Answer:
Approximately 4574.86 years
Step-by-step explanation:
Hello,
To find the age of this sample, we should first of all convert the disintegration per minute to per year so that we can work on the same unit as our half life (T½), then we can find the disintegration constant and use it to find the year of the artifact.
Data;
T½ = 5730 years
Initial rate of radioactivity (No) = 15.3 disintegration per minute.
Current rate of radioactivity (N) = 8.8 disintegration per minute.
1 year = 525600 minutes
1 mins = 8.8 disintegration
525600mins = N disintegration
N = (525600 × 8.8) / 1
N = 4625280
1 mins = 15.3 disintegration
525600 mins = No
No = 8041680
But T½ = In2 / λ
λ = In2 / T½
λ = 0.693 / 5730
λ = 1.209×10⁻⁴ (this is the disintegration constant)

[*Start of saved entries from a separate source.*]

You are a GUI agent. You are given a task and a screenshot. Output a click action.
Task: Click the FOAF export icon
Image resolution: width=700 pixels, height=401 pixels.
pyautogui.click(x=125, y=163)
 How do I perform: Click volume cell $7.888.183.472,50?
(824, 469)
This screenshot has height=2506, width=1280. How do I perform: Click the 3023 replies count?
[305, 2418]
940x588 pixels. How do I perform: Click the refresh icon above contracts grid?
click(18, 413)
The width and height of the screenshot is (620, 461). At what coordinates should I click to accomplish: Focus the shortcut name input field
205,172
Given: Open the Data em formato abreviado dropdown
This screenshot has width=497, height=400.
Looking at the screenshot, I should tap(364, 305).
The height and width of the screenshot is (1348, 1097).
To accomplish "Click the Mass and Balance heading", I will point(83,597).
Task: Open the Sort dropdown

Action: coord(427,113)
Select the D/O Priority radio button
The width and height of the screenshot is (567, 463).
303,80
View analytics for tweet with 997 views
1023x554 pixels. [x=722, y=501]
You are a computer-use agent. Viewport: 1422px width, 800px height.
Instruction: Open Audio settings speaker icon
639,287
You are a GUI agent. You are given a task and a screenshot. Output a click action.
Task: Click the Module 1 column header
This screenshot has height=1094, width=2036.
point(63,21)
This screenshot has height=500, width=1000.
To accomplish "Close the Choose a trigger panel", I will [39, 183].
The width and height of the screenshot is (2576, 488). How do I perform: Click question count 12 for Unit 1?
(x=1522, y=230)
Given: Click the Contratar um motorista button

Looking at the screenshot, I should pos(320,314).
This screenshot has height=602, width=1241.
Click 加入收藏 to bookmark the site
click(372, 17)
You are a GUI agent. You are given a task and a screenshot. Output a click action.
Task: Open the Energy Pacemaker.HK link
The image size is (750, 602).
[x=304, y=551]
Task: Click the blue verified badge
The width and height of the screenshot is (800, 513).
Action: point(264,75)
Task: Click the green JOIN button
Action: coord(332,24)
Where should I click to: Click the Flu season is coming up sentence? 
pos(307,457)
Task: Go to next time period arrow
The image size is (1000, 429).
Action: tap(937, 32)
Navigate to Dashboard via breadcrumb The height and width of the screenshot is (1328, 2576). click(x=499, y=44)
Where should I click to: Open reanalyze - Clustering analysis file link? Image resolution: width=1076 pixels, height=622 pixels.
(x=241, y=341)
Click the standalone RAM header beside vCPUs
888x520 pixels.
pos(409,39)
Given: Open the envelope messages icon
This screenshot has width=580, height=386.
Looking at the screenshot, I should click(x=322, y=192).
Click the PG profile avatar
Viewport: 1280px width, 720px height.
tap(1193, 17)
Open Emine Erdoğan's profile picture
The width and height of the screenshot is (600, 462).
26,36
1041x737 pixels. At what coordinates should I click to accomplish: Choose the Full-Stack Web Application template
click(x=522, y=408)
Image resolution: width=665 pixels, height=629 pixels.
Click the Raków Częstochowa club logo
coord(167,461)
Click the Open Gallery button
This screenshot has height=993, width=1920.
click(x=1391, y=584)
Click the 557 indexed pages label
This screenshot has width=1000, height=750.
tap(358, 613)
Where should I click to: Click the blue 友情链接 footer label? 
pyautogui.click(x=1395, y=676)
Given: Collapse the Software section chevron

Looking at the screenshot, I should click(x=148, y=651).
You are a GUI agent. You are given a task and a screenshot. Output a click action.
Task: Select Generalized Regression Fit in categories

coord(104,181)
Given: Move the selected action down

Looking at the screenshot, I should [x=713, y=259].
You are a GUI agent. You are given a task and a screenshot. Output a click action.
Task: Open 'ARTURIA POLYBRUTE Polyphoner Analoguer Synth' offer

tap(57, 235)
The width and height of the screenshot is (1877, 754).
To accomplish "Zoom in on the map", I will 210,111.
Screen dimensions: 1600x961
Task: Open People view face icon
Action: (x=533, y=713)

We can now find the how old the artifact is using our disintegration constant and other parameters.
In(N÷No) = -λt
In[4625280 / 8041680] = -(1.209×10⁻⁴ × t)
In[0.57516] = -1.209×10⁻⁴t
-0.5531 = -1.209×10⁻⁴ t
Solve for t
t = 0.5531 / 1.209×10⁻⁴
t = 4574.86 years
The artifact is approximately 4574.86 years